[START PAGE TEXT]

I do the same thing in all my tanks and everyone is swimming and happy.. Every once in a while there is going to be a problem with a fish getting sick or water chemistry going hay wire...IMO the more you fuss around trying to alter the water the worse it gets..I have been doing this now for only 1 year and I would say I have done a pretty good job with minimal problems, some I was able to fix and some I have not...I have learned a lot on this forum and will continue to read posts and find some advise and suggestions..IMO there are a lot of advise and different opinions, everyone is really not on the same page..I look for advise then I try to do what i think is the best route to take with the situation I am looking at..Last year I put a pleco in with my mbuna's and the poor thing ended up starving to death and getting it's eyeballs plucked out..My solution to this is I would never put another pleco in there..Right now I have 3 synodontis euptera in with them and they are working out fine..I am sure there will be a lot of people who disagree..And maybe it didn't work for them..You have to do what you like..Trial and error is the way it works..I had a stressed acei who ended up almost on death's door it's fins almost looked gone, I put the fish in quarantine with melafix and pimafix wc every other day, today the fins are all grown back he looks brand new and instead of putting it back with all the stress I put it in with my peacocks and haps and it's doing great... :fish: :fish: :fish:


----------



## cindylou (Oct 22, 2008)

By the way those pleco's are beautiful.. :thumb:


----------



## algae eater (Jul 29, 2008)

Let me see if I have my pleco in with the right fish. It is like the one in the picture, except the spots are not golden, but black. I have him in a 55 gal tank with about 7 yellow lab, 3 albino, 4 female peacock and one male peacock. I have alot of plants to hide in. Do not have any rocks. I don't believe the other fish have attacked. I did have a male peacock about a year ago that bothered him, but I got rid of the peacock. Do I need any wood for him? Any other suggestions are appreciated. Thanks,


----------



## aFinFan (Jul 29, 2009)

Nice pic am a huge pleco fan have a gold nuggett,2 royals,dracula,blue phantom and a mustard spot i keep mine in my discus and dempsey tanks only reason i dont mix in with africans is my crew of syndontis petracola and angelicus who would probably battle them for space,also frontosa are not as hard on plecos as their malawian neighbors used to keep bristlenose in with frontosa and tropheus with never a problem but mbuna usually only put up with plecos if they are much larger and able to defend themseves,so who is the boss pleco in your tank?


----------



## exasperatus2002 (Jul 5, 2003)

[END PAGE TEXT]

» EXERCISE TASKS:
1 - Render the sentence "Let me see if I have my pleco in with the right fish." from the forum thread on keeping plecos into Spanish.
2 - From the forum thread on keeping plecos, extract the passage beginning at the words "## algae eater" and ending after the words "(Jul 29, 2009)".

[START LISTED ENTRIES]

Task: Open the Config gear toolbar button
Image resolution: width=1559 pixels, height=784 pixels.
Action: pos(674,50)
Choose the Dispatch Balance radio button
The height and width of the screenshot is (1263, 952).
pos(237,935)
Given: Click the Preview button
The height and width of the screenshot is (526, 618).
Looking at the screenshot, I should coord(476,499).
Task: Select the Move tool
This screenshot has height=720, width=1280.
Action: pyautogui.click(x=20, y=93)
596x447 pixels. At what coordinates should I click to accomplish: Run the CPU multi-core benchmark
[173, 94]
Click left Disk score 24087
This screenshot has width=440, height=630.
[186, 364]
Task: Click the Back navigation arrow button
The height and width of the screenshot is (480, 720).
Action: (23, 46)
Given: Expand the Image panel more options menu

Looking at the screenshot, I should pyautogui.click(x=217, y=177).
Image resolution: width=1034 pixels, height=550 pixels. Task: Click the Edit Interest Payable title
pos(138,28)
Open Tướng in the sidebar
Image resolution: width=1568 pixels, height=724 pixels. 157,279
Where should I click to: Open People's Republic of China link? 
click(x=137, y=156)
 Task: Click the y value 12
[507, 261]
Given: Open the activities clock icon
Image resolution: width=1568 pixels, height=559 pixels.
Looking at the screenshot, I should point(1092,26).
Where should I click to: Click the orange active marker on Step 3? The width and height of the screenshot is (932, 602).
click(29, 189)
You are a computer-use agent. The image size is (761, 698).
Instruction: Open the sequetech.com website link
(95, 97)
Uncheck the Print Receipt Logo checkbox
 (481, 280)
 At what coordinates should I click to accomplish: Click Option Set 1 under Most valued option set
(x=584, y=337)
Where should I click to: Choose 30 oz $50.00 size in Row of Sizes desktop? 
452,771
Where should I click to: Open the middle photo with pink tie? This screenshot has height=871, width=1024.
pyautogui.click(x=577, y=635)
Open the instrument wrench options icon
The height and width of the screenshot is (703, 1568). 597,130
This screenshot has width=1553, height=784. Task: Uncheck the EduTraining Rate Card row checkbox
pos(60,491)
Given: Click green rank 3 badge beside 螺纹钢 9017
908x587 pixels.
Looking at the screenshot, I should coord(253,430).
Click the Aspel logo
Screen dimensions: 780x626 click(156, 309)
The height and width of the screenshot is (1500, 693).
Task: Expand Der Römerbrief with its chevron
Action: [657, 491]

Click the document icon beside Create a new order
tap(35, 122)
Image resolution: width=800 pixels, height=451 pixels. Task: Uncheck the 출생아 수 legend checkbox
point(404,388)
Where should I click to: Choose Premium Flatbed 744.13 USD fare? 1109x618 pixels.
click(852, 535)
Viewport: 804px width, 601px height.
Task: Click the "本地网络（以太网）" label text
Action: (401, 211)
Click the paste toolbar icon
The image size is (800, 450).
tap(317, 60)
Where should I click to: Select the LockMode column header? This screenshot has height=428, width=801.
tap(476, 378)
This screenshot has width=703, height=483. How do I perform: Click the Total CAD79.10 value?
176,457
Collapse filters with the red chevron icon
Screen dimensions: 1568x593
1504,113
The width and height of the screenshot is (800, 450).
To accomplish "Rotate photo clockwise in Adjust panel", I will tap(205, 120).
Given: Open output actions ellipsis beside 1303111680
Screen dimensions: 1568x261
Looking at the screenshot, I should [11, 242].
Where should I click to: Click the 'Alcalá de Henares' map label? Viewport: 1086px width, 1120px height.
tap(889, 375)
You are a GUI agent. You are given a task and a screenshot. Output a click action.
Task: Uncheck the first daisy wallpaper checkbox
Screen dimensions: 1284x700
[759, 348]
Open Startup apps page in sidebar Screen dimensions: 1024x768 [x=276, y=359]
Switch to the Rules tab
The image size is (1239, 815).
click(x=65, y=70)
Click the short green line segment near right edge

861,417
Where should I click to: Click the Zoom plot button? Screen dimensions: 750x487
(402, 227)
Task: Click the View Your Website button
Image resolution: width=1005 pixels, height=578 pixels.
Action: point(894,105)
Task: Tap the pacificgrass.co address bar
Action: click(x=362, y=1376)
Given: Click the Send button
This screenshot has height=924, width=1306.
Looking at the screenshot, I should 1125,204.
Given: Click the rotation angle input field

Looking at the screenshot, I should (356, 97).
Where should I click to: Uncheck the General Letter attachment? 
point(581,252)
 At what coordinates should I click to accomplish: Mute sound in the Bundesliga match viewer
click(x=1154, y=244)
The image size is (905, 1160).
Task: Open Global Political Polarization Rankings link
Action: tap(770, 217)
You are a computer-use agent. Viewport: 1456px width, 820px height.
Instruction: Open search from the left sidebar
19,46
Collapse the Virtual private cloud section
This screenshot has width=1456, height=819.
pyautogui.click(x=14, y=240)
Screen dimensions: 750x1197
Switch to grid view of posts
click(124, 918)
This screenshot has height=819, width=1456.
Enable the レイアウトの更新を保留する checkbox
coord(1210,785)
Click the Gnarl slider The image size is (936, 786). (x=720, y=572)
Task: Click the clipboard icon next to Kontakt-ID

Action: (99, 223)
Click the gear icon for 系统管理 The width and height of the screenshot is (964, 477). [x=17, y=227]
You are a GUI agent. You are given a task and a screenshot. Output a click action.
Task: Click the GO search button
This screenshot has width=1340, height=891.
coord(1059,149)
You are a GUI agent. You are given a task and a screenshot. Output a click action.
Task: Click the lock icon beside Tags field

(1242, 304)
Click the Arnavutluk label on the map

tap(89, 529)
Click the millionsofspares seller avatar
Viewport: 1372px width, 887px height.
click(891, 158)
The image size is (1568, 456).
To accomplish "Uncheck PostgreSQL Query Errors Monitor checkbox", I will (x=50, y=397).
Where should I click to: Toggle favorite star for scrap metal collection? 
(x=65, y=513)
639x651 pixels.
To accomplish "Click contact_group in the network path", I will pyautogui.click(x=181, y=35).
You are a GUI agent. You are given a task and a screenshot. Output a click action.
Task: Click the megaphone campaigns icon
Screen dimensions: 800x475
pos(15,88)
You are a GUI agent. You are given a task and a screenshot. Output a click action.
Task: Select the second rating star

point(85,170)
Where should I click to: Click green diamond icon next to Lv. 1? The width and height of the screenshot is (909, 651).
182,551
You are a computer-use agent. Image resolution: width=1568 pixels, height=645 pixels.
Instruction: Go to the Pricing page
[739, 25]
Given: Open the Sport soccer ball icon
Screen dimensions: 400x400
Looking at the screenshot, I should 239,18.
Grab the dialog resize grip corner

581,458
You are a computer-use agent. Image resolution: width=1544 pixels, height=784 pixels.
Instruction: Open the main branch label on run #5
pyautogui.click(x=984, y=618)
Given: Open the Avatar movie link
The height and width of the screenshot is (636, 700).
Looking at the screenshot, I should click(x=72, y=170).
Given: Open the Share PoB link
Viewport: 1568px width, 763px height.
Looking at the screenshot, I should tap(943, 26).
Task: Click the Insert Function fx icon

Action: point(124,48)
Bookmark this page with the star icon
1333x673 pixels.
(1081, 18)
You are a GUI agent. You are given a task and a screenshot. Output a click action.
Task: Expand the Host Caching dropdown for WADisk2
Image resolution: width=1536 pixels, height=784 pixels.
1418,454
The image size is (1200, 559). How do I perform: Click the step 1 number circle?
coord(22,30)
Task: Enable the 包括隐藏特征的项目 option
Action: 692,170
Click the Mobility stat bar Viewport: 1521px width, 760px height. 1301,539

[END LISTED ENTRIES]

» TASK-BY-TASK RESULTS:
1 - Déjenme ver si tengo mi pleco con los peces adecuados.

2 -
## algae eater (Jul 29, 2008)

Let me see if I have my pleco in with the right fish. It is like the one in the picture, except the spots are not golden, but black. I have him in a 55 gal tank with about 7 yellow lab, 3 albino, 4 female peacock and one male peacock. I have alot of plants to hide in. Do not have any rocks. I don't believe the other fish have attacked. I did have a male peacock about a year ago that bothered him, but I got rid of the peacock. Do I need any wood for him? Any other suggestions are appreciated. Thanks,


----------



## aFinFan (Jul 29, 2009)